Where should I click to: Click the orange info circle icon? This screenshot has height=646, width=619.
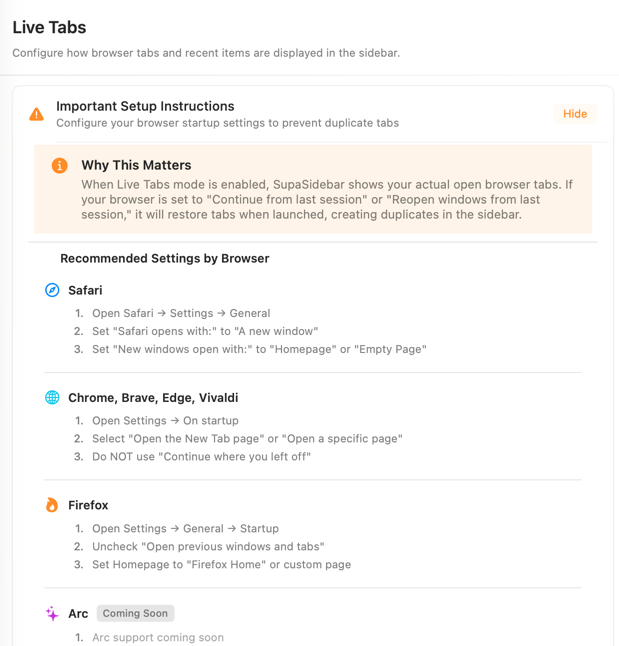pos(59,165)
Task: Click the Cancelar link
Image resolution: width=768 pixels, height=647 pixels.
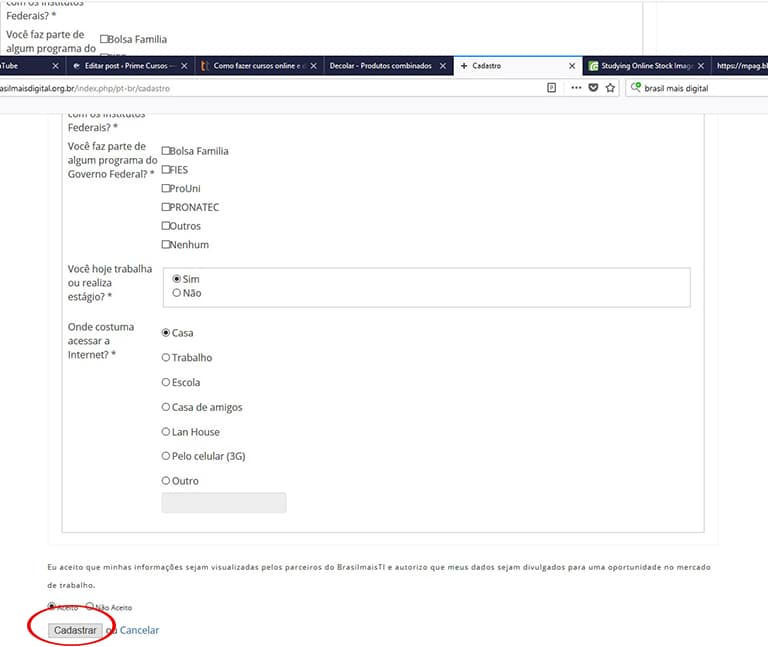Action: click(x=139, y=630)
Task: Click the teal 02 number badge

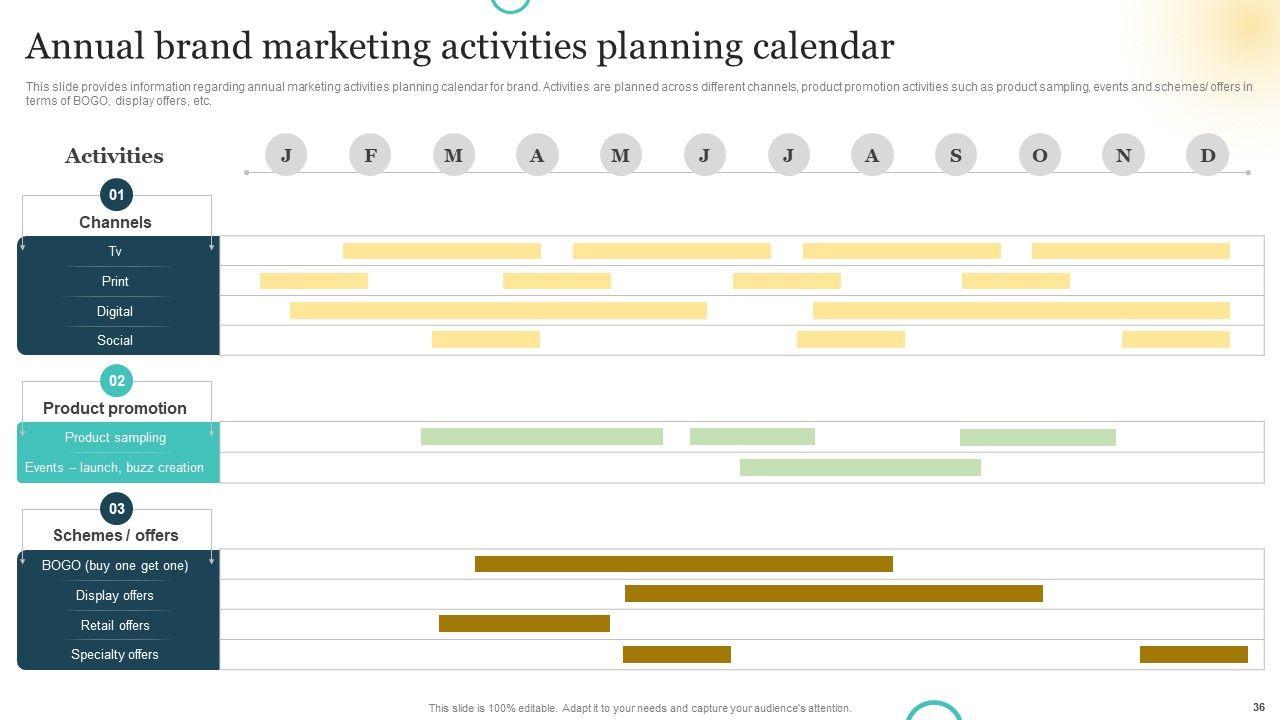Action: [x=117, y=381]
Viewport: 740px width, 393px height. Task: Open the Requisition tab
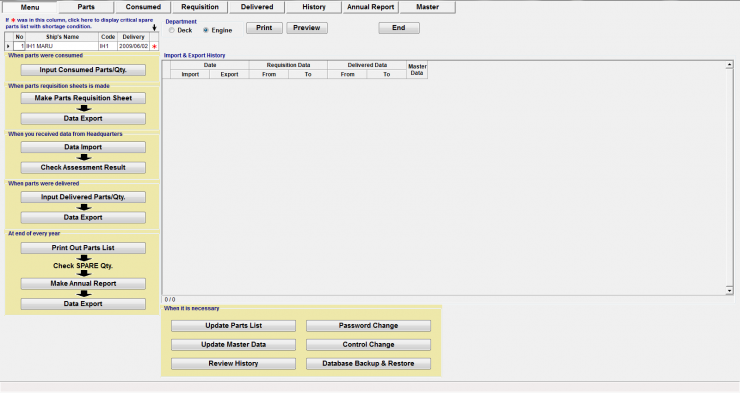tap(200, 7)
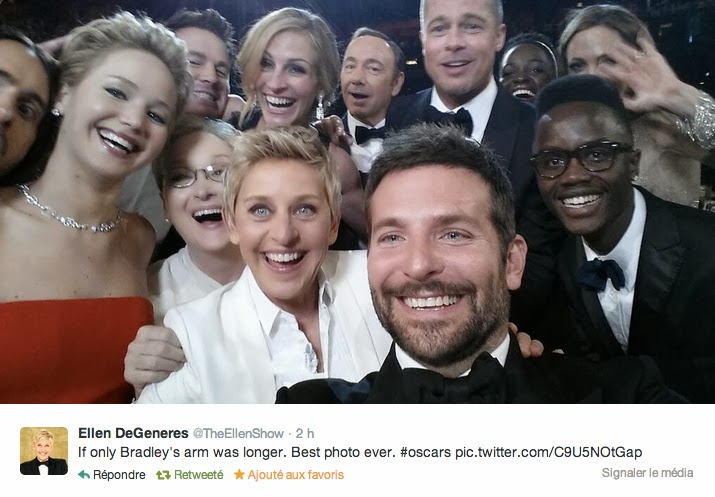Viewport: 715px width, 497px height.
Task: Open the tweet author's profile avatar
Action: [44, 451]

» Try it: Now reproduce all of the entries precisely, with no pictures in the copy.

» Written response:
Where should I click to: Click the orange info circle icon? This screenshot has height=646, width=619.
pos(59,165)
Task: Click the Cancelar link
Image resolution: width=768 pixels, height=647 pixels.
Action: click(x=139, y=630)
Task: Click the teal 02 number badge

Action: [x=117, y=381]
Viewport: 740px width, 393px height. Task: Open the Requisition tab
tap(200, 7)
Viewport: 715px width, 497px height.
Task: Open the tweet author's profile avatar
Action: [44, 451]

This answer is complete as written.